Georgia Tech graduate student Doug Mackey didn't set out to fix a potentially disastrous issue in a major government healthcare records system originally, he'd simply meant to outline the relative vulnerability of large government computer systems in general to attacks by foreign governments, as a final project for a Master's in Information Security degree.

[MORE SECURITY:Million-dollar robbery rocks Bitcoin exchange]

He settled on the Veterans Health Information Systems and Technology Architecture, or VistA, an open-source framework used by the Department of Veterans Affairs as a test case. The VA says it's the single largest integrated healthcare system in the U.S., serving 6 million patients per year.

"As much as possible for an independent researcher I wanted to study the security of software used within a real system in a critical economic sector," he says. "The Health sector and VistA were chosen because VistA is open source and all the source code is easily available. Using the open source code I set-up an isolated lab test system to study."

Mackey's code review found an alarming vulnerability in VistA that could have been used to execute "thousands" of remote commands, without any authorization, on these health records databases.
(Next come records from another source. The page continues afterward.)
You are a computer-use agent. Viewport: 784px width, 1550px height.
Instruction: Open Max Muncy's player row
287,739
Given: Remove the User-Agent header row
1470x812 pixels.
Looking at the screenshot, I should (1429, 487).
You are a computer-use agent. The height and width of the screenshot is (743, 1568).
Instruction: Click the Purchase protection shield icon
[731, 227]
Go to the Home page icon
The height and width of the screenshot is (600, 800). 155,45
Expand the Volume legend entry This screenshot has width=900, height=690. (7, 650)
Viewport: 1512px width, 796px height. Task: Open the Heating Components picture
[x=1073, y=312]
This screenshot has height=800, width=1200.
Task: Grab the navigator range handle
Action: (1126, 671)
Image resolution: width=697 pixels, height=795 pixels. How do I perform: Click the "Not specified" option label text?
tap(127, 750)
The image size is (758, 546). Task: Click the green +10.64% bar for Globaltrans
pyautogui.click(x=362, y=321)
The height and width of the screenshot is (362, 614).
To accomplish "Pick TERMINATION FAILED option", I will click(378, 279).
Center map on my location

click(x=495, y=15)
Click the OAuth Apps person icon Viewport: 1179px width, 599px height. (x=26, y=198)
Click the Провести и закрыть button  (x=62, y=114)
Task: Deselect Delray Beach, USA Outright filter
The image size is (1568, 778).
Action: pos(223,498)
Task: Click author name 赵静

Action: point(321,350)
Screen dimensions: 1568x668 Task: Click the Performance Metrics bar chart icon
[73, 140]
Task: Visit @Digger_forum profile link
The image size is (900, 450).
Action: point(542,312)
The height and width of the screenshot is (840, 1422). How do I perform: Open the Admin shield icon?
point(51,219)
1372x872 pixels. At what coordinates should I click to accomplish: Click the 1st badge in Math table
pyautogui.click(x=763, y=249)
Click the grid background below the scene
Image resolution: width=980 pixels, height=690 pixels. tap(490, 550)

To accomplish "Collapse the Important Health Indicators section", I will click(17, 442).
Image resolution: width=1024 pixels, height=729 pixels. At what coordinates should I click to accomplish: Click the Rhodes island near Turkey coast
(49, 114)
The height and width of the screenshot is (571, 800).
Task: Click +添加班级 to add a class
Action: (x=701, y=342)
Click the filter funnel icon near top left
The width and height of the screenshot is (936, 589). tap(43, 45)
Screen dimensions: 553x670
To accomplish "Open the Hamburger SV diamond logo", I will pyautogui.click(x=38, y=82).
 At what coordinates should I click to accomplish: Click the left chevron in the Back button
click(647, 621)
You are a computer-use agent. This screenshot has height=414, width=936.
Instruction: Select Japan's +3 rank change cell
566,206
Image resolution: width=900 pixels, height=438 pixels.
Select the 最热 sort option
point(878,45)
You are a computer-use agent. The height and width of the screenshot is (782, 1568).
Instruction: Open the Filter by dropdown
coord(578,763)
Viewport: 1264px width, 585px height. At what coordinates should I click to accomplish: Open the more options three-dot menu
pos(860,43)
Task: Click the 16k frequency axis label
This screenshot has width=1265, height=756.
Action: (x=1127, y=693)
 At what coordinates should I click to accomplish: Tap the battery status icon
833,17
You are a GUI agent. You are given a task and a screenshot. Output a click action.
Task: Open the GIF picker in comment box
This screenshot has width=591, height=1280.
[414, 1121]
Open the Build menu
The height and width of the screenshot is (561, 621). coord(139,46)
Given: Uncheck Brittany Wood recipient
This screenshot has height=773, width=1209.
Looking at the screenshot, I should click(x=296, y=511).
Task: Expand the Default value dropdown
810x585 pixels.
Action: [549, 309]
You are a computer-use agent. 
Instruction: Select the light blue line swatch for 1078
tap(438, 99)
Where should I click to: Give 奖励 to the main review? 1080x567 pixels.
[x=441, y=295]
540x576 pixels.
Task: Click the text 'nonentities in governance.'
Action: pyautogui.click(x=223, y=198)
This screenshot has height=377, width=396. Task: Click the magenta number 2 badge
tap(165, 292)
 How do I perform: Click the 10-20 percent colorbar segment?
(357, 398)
But at first, he had trouble sounding the alarm.

"After I found the vulnerability I first reached out to [the] U.S. [Computer Emergency Readiness Team] but got no reply, I then reached out to the U.S. VA Office of Inspector General but also got no reply," he says.

Finally, a post to an open-source developer's forum for VistA got results. The non-profit Open Source Electronic Health Record corporation which works to support independent development of VistA and maintain compatibility with the VA's own implementation of the software led the way in creating an emergency patch, which has since been made publicly available for all VistA users.

Mackey an accomplished information security specialist who has worked for Australia's Department of Defense says that the open source nature of VistA was instrumental in allowing the problem to be fixed in this case.

"The vulnerability has been there for many years and likely would have remained there unknown and undiscovered for years to come," he says.

He acknowledges, however, that open-source might not be a panacea for this type of issue, and that there are both positive and negative aspects of open-source use in critical systems.

"On the one hand it can spur innovation and allow interested independent researchers to contribute," Mackey says. "However, on the other hand, it allows potential hostile actors access to details of your system's operation."